The drama of being with a person!
I asked my friends last weekend, “what do men truly want in a relationship”? And the answer that came back to me through and through was this: “peace and quiet”. And the thought that kept occurring to me every time I heard that answer: “then why be in a relationship?”
The other day a very kind aesthetic-specialist asked me: “are you taken or happy?”
Without a second thought I uttered: “happy”.
And I can’t help but be baffled by my own spontaneous and immediate reply (there wasn’t a moment of hesitation when I said) – “happy”. Because I’m not taken. A permanent state of “peace and quiet”. Or does happy mean something else? I’m still trying to figure that out.
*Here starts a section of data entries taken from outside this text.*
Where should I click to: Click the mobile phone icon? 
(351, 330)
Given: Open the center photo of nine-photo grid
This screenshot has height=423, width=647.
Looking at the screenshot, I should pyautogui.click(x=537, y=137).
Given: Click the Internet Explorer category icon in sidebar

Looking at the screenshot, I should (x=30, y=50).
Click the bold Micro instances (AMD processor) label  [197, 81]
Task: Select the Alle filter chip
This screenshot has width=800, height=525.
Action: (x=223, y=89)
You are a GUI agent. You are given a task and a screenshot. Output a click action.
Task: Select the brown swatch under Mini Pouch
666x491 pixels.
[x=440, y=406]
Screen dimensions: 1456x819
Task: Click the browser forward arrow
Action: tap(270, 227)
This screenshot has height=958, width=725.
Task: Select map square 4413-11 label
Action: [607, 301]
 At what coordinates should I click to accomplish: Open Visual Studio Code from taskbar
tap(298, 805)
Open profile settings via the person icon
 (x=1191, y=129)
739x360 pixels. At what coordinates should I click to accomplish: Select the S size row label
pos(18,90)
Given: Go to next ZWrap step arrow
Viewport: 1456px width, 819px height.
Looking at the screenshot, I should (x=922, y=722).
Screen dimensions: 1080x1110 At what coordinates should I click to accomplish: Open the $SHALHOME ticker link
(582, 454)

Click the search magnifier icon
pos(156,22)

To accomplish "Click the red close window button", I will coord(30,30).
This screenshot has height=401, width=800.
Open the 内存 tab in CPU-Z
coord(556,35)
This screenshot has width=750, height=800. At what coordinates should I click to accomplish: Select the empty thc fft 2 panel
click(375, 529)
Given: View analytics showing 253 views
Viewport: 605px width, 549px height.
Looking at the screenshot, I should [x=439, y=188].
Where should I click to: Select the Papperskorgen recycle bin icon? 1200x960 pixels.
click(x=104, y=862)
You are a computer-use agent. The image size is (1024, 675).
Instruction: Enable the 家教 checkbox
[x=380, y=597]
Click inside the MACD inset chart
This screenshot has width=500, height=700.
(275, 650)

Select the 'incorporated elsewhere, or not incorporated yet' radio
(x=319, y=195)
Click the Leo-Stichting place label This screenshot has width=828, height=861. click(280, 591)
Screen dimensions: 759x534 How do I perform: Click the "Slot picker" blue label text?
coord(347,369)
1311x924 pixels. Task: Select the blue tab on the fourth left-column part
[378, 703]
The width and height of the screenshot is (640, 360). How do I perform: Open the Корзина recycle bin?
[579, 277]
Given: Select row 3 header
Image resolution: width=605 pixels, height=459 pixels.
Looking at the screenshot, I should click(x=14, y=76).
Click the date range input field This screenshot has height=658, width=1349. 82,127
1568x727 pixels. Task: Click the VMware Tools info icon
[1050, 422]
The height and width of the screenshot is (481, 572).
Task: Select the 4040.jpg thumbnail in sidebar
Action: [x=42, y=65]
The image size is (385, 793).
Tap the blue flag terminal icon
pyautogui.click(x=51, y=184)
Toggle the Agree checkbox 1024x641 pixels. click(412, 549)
Meanwhile, not drinking beer or alcohol is actually making my liver, stomach and skin happy too. I’m beginning to realise that I am genuinely so neurotic that I don’t need alcohol (nor men) to actually have fun. I am in a permanent state of drunkenness (and distress), so I can talk nonsensically with my besties cause that’s just vibe! It just comes naturally. That’s cause: good company. Shouldn’t that be it? Happiness, peace and quiet – basically the blessing that comes with good company?